======== DATA TO USE
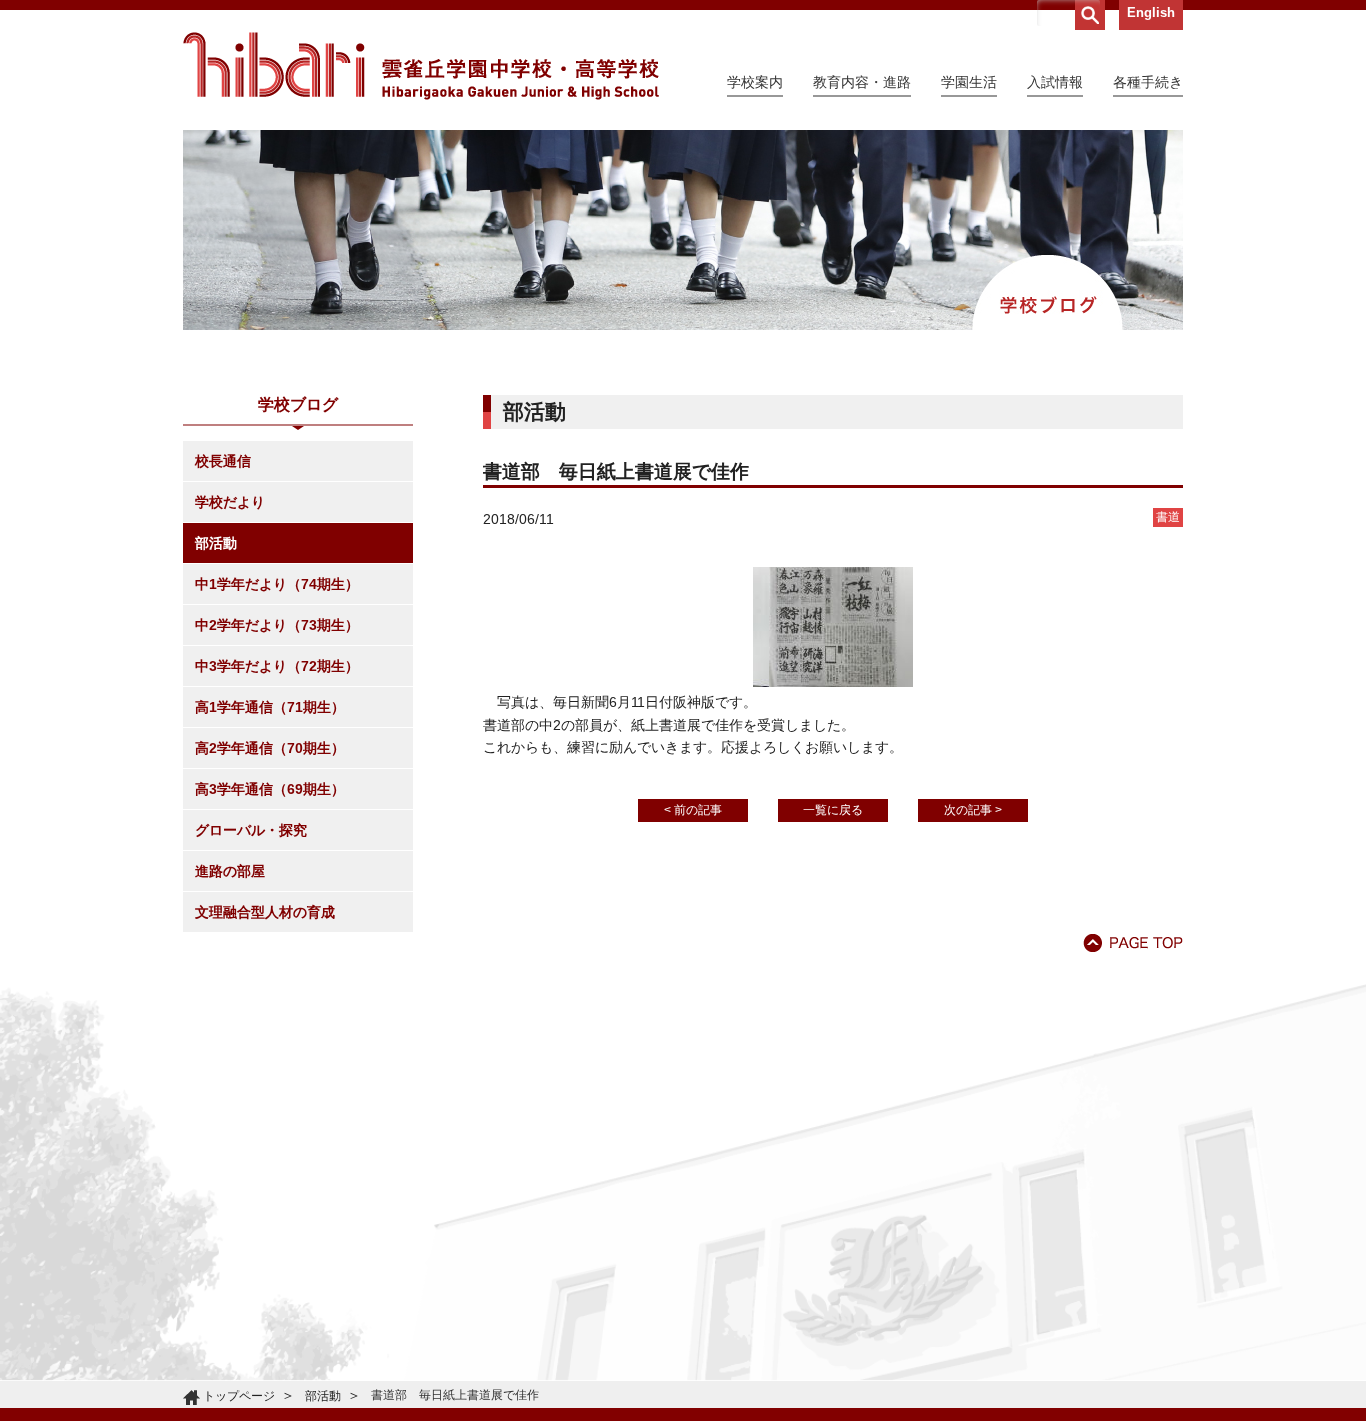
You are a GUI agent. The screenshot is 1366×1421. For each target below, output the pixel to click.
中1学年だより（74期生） (277, 584)
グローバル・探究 (251, 830)
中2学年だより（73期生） (277, 625)
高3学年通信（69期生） (270, 789)
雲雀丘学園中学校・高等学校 (421, 66)
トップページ (239, 1396)
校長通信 (223, 461)
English (1151, 12)
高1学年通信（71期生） (270, 707)
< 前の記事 (693, 810)
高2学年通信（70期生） (270, 748)
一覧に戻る (833, 810)
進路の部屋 (230, 871)
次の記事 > (973, 810)
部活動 (216, 543)
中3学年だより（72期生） (277, 666)
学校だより (230, 502)
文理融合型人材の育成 (265, 912)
================
_WHAT THE TASK ASKS_
From the line holding "高3学年通信（69期生） (270, 789)" to the last line of the data above, copy every line exactly and include nothing more.

_FINAL ANSWER_
高3学年通信（69期生） (270, 789)
雲雀丘学園中学校・高等学校 (421, 66)
トップページ (239, 1396)
校長通信 (223, 461)
English (1151, 12)
高1学年通信（71期生） (270, 707)
< 前の記事 (693, 810)
高2学年通信（70期生） (270, 748)
一覧に戻る (833, 810)
進路の部屋 (230, 871)
次の記事 > (973, 810)
部活動 (216, 543)
中3学年だより（72期生） (277, 666)
学校だより (230, 502)
文理融合型人材の育成 (265, 912)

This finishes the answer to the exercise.